この確認だけで解決するケースは多いです。「送る側が直らない」と思い込みやすいため、必ず視聴側も確認してください。

音ズレ・二重音声・ハウリングの対処

音が出るようになった後に起こりやすいのが、音ズレや二重音声、ハウリングです。

  • 音ズレ(遅延)
    画面共有は映像のエンコードや回線品質の影響を受けます。
    対策:共有の画質・FPSを下げる、不要アプリを閉じる、回線を安定させる(Wi-Fiから有線へ等)

  • 二重音声
    アプリ音が画面共有で流れているのに、スピーカーから出た音をマイクが拾って再送している場合があります。
    対策:ヘッドホンを使う、マイク感度を下げる、エコー除去を適切に設定する

  • ハウリング
    スピーカー音がマイクに入り、ループしている状態です。
    対策:スピーカーからヘッドホンへ切り替える、音量を下げる、マイク入力を見直す

「音が出ない」と同時に「音が変」と言われる場合、マイク経由で拾っているだけの可能性もあります。

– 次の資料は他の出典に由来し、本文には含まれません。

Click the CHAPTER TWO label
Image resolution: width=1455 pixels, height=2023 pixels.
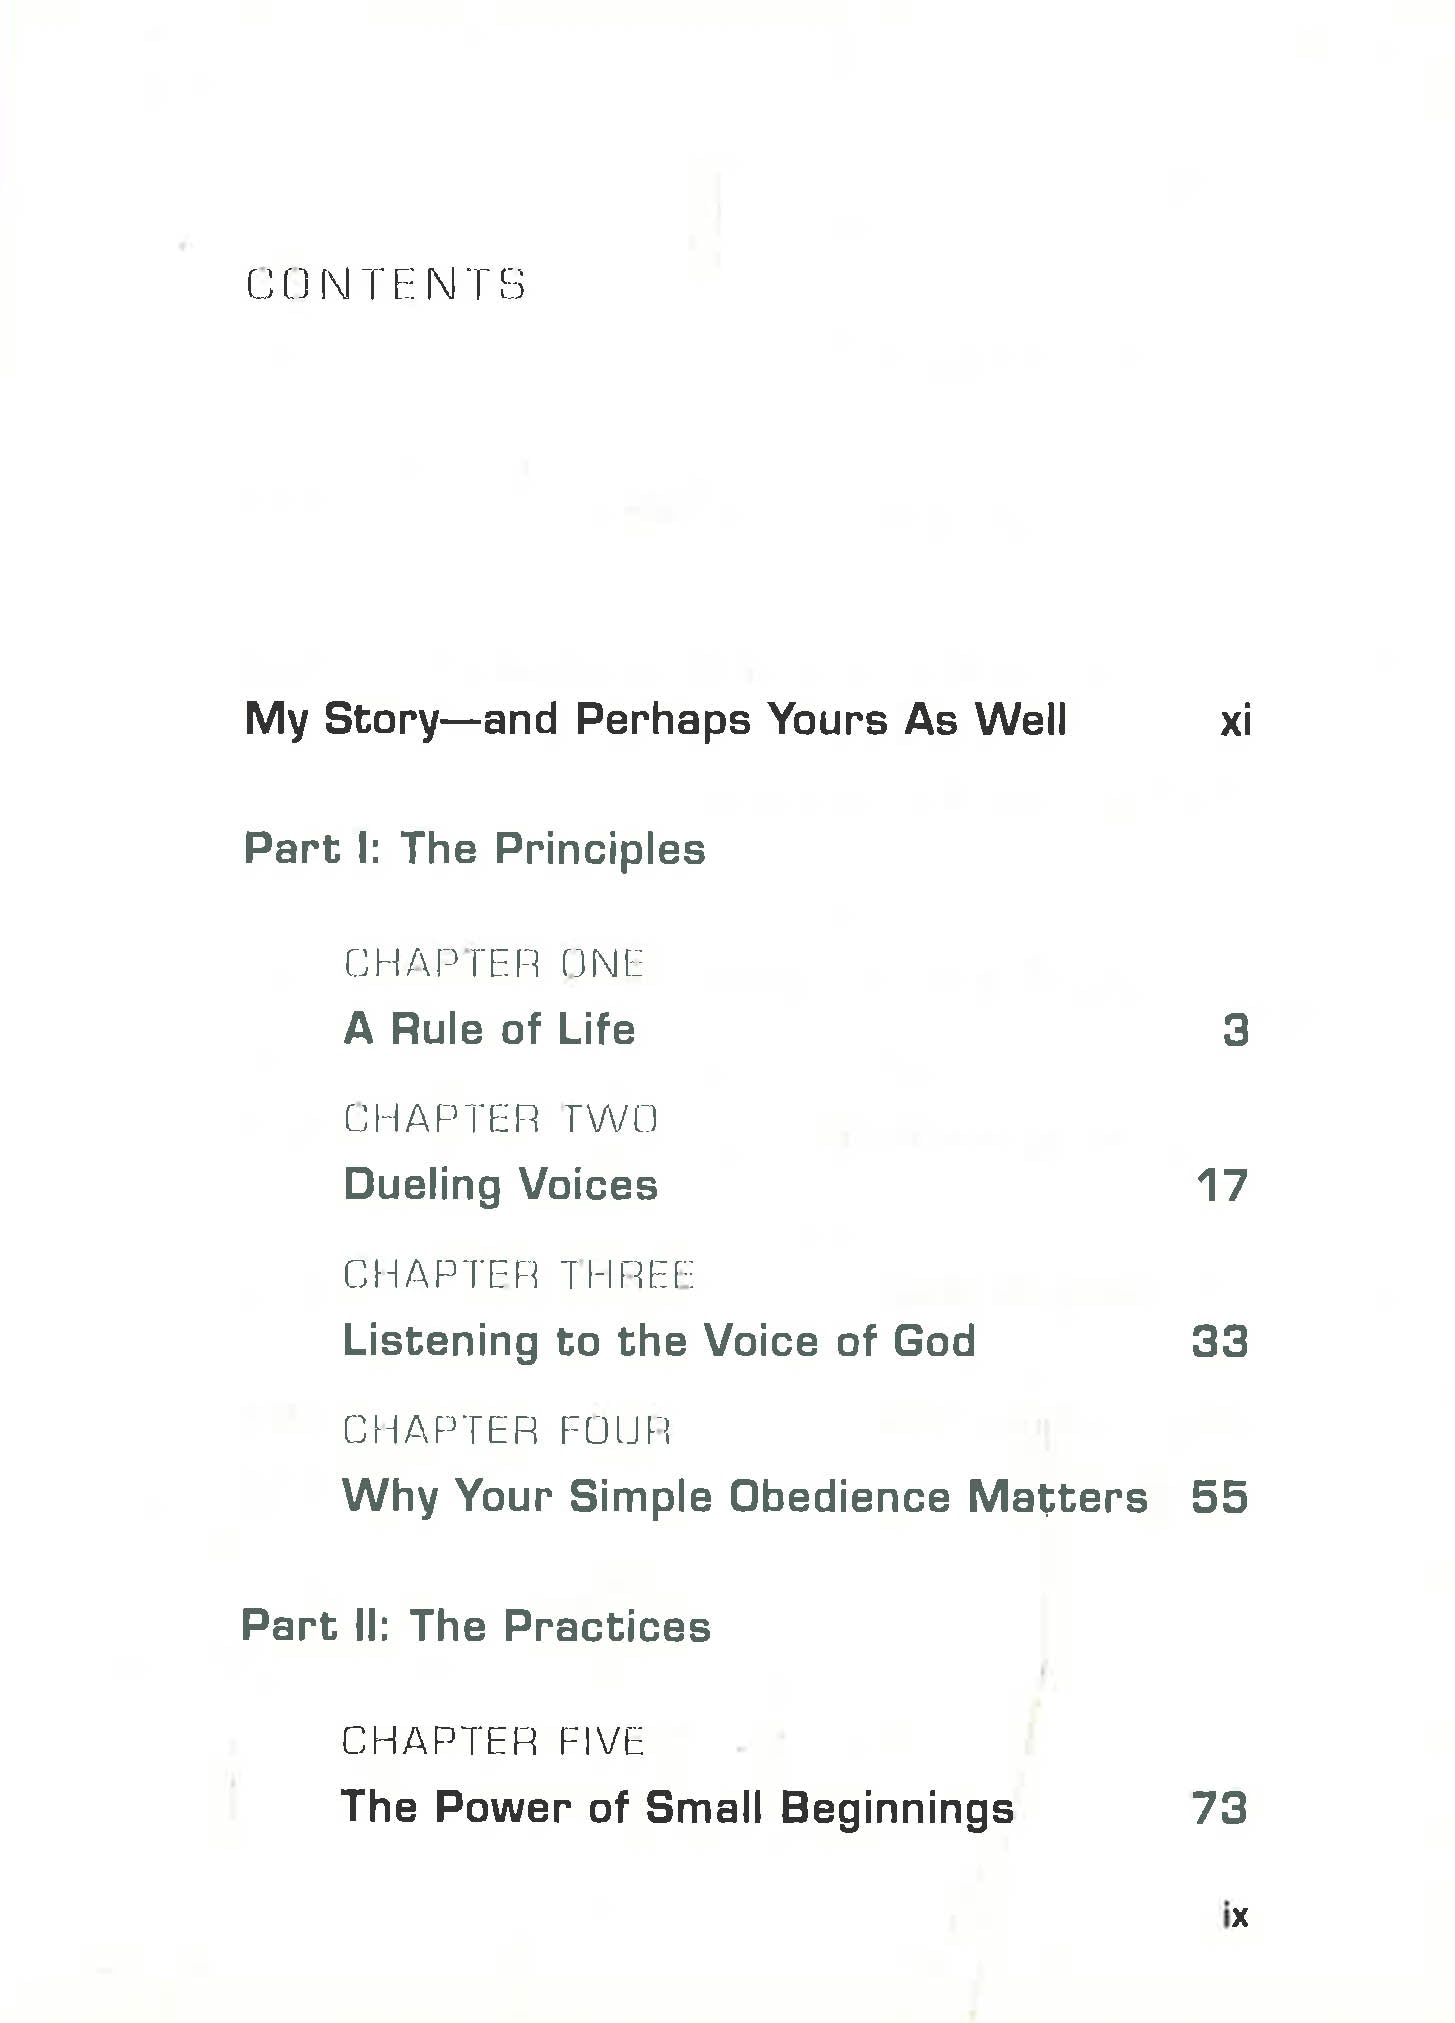tap(501, 1118)
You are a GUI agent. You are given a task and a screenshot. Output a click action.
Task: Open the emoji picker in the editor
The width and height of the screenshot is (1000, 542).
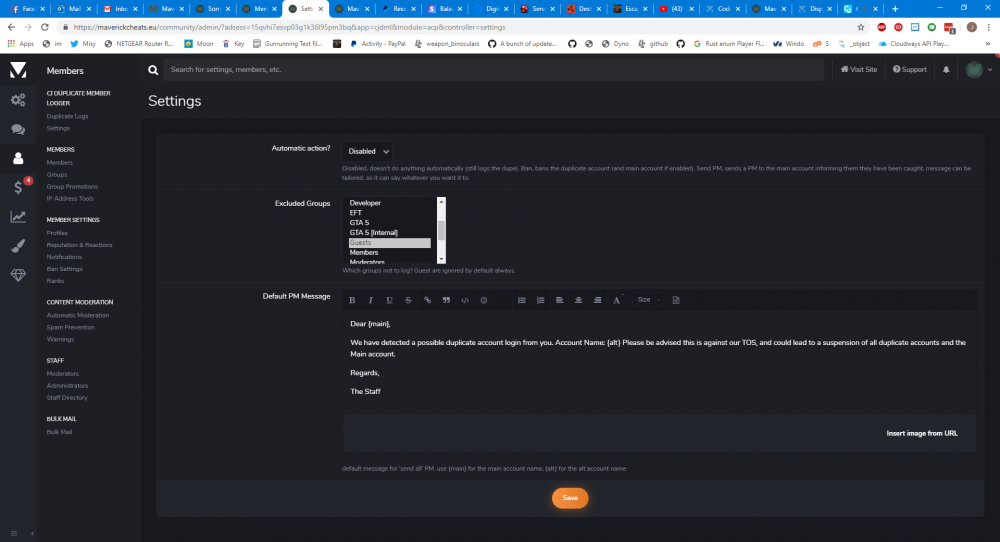point(484,300)
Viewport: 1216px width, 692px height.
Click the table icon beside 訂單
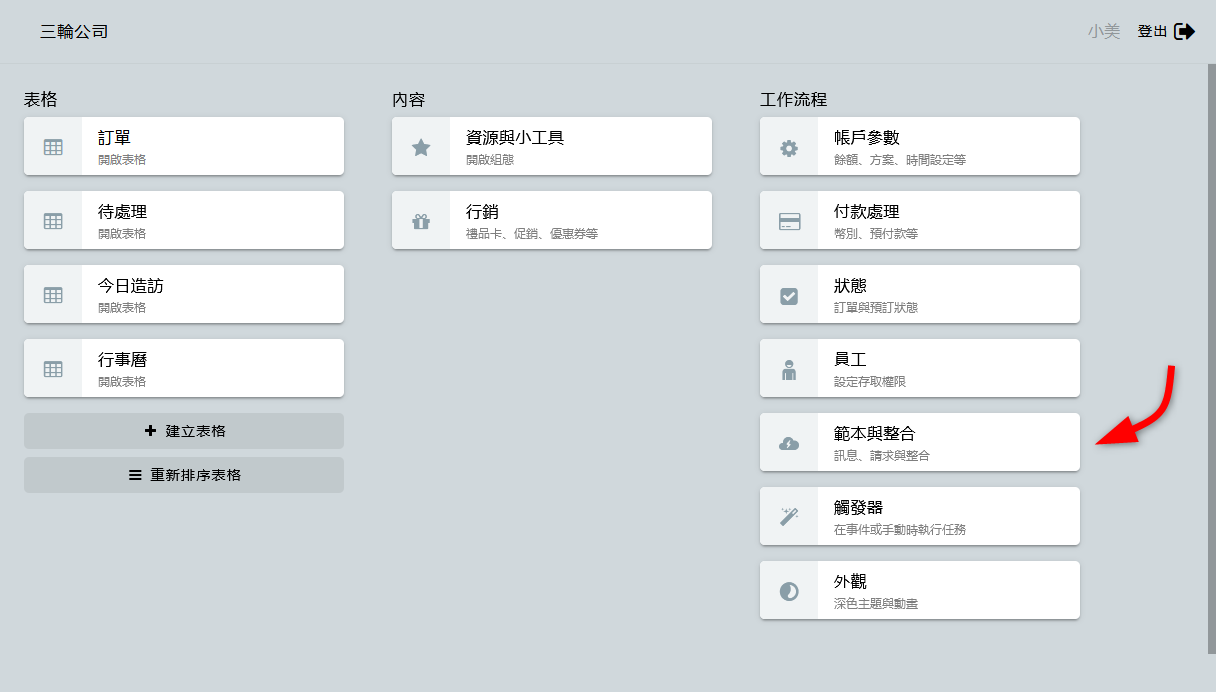pyautogui.click(x=53, y=147)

意図した経路(画面共有の音声)になっているか確認してください。

障害やサーバー混雑の見分け方

Discord側の障害や一時的な混雑で、画面共有が不安定になることもあります。ただし、頻度としては設定・出力先・権限などローカル要因の方が多いです。

見分けのヒント

  • 同じ時間帯に複数の人が同時に不調を訴える

  • 通話音声やメッセージ送信も不安定

  • 再起動しても改善せず、時間を置くと自然復旧する

この場合でも、まずは「最短チェック」で設定漏れを潰し、その上で一時的要因を疑うのが安全です。


Discordの画面共有を安定させる設定と注意点

最後に、再発しにくい状態を作るための考え方と注意点を整理いたします。

推奨設定のテンプレ

迷った場合は、次のテンプレに戻すと切り分けがしやすくなります。特定の高機能設定を追う前に、まず安定を優先してください。

推奨テンプレ(基本方針)

  • 共有方法:音を出しているアプリ(ウィンドウ)を選んで共有する

  • 共有開始時:音声を含める設定を必ずONにする

  • Discord出力:既定に戻してテスト → 安定後に普段のデバイスへ固定

  • 不調時の手順:Discord再起動 → 端末再起動 → 更新確認の順で実施

このテンプレで改善するなら、原因は「設定の複雑化」や「状態の不整合」である可能性が高いです。

著作権と配信の注意点

画面共有は便利ですが、共有する内容によっては利用規約や権利の問題が生じる場合があります。特に、動画配信サービスや有料コンテンツを第三者に共有する行為は、サービス規約に抵触する可能性があります。

  • 共有してよい範囲か(権利者・サービス規約)

  • 共同視聴機能が提供されていないか

  • 録画・転載は禁止のコンテンツを共有していないか

安全のため、共有前に規約やルールを確認し、問題が起きない運用にしてください。

セキュリティソフト・VPN・仮想オーディオの注意

最後に、環境依存の代表例です。

  • セキュリティソフト:画面キャプチャや音声取得を制限することがあります

  • VPN:経路の遅延や帯域制限で、音が途切れたり無音になったりすることがあります

  • 仮想オーディオ:強力ですが、設定ミスで全体が無音になったり、二重音声になったりしやすいです

不調が続く場合は、これらを一時的にOFF(または利用をやめる)にして、原因を切り分けてください。原因が特定できた後に、必要な範囲で再度有効化するのが安全です。


よくある質問

画面全体共有だと音が出ないのはなぜですか

画面全体共有は映像の共有としては分かりやすい一方、アプリ音声の取得が環境差を受けやすいことがあります。アプリ音を届けたい場合は、基本的に音を出しているアプリ(ウィンドウ)を選んで共有してください。これだけで解決するケースが多いです。

ブラウザ版でもアプリ音は共有できますか

ブラウザ版は、ブラウザやOSの制約、共有方式の違いにより、音声共有が安定しないことがあります。確実性を優先する場合は、Discordデスクトップ版の利用を推奨いたします。ブラウザ版を使う場合は、共有対象の選び方を工夫し、音声が乗る条件を探る必要があります。

Macで音声共有ができる最小条件は何ですか

MacはOSの権限やバージョンの影響を受けやすいです。まずはmacOSのバージョン確認と、画面収録・オーディオ録音などの権限付与ができているかを確認してください。社用端末で権限変更が難しい場合は、代替策(別端末や別手段)も現実的な選択肢になります。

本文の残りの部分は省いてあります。